A forma de ver a parentalidade é hoje movida por vários factores conscientes ou inconscientes, nomeadamente, vínculos afectivos, emocionais e relacionais. As relações pais- filhos estão em mudança, com o interesse dos filhos a ganhar relevo em relação ao dos pais, “a criança, de companheira de trabalho passa progressivamente para companheira de tempos livres” (Nazareth 1985:20). O poder parental é substituído pela responsabilidade parental, expressão introduzida pela Convenção Internacional dos Direitos da Criança. A nova terminologia vem retirar os pais do centro do Direito, substituindo-os pelos filhos que, agora, são encarados como sujeitos de direito (Segalen 1999:321).
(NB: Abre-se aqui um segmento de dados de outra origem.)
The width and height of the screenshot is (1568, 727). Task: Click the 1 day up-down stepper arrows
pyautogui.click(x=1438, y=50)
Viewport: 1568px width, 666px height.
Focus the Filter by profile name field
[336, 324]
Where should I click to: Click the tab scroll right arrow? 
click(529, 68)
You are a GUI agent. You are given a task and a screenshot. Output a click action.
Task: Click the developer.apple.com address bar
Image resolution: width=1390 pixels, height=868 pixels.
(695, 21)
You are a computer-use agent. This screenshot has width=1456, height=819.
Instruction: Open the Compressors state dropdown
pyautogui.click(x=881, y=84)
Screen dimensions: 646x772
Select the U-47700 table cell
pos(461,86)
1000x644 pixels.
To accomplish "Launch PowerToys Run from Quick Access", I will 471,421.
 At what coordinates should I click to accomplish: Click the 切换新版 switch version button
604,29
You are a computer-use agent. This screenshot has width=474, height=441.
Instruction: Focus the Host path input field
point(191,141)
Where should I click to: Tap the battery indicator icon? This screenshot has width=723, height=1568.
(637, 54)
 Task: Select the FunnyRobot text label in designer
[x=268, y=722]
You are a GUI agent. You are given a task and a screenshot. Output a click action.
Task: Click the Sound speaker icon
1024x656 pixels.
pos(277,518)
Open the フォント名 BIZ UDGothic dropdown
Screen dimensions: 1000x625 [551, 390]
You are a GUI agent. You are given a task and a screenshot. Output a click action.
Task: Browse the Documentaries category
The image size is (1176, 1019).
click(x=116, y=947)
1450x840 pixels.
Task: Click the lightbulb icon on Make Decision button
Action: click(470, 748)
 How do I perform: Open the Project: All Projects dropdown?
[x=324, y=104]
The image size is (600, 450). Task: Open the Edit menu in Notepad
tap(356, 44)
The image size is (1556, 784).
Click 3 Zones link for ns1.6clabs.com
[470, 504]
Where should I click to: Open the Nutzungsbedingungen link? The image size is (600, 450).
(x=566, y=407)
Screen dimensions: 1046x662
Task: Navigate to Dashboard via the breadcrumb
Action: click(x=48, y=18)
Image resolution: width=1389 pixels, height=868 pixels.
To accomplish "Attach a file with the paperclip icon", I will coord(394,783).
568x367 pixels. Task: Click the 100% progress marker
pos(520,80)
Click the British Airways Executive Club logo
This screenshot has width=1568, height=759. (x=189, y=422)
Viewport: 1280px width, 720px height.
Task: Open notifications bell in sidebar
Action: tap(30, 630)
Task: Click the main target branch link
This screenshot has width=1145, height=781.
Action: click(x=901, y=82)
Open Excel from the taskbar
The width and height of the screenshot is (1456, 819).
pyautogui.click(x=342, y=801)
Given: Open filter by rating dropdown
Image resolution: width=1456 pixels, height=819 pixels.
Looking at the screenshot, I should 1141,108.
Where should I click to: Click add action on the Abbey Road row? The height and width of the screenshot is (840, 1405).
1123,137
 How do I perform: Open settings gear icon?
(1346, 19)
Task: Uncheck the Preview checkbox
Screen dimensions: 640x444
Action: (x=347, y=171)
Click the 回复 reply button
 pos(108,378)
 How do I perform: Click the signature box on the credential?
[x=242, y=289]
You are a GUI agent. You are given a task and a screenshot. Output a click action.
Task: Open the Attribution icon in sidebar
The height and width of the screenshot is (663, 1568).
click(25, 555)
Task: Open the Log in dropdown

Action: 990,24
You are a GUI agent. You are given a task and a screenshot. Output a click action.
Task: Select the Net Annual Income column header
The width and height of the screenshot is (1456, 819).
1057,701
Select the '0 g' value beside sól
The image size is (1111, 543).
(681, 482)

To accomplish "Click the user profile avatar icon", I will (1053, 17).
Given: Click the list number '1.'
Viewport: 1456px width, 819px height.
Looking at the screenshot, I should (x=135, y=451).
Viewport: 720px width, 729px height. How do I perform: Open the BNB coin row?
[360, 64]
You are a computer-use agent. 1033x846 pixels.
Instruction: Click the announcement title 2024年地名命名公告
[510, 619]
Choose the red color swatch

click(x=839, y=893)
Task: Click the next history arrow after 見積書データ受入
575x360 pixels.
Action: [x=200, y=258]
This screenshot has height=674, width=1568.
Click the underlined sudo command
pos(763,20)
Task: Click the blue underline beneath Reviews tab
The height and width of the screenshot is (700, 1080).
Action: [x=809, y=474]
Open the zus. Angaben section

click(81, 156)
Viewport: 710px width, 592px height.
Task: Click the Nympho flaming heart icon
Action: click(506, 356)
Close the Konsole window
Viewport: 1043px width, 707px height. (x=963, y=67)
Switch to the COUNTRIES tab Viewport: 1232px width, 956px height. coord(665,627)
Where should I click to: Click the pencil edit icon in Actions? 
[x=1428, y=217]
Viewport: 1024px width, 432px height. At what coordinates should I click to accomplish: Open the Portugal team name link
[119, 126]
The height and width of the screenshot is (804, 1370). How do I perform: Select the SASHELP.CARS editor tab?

De facto, a temática das novas famílias constitui uma preocupação bastante marcante na literatura infanto-juvenil contemporânea. Deste modo, notamos que nalgumas narrativas infanto-juvenis portuguesas actuais, existe uma maior preocupação em formar um leitor mais consciente das diferentes realidades com as quais convive diariamente. Neste sentido, procuramos abordar obras onde o tema da adopção é retratado, uma vez que a mensagem á actualíssima, numa sociedade onde cada vez mais existem crianças em instituições à espera de serem adoptadas. Só alterando mentalidades se podem alterar realidades, e nada melhor do que começar desde a mais tenra idade e com os contos, pois, como afirma Armindo Mesquita, estes actualizam e/ou (re) interpretam “questões universais como a formação de valores” (Mesquita 2003:458), contribuindo desta forma para que as crianças se desenvolvam como cidadãos conscientes, com plenos direitos e deveres na sociedade em que vivem.

Depois de tudo o que fomos dizendo ao longo deste excurso, resta-nos terminar afirmando que temos noção do muito que ficou por dizer, dada a forma resumida como tivemos de abordar o assunto e a complexidade do tema. Porém, consideramos que foi o suficiente para compreendermos que actualmente a adopção é mais aceite do que outrora, talvez porque o lugar da criança na família e na sociedade, com o passar dos séculos, se

tornou preponderante. Além disso verificamos que esta aceitação afectiva da adopção ocupa cada vez mais as obras que hoje são destinadas aos mais pequenos.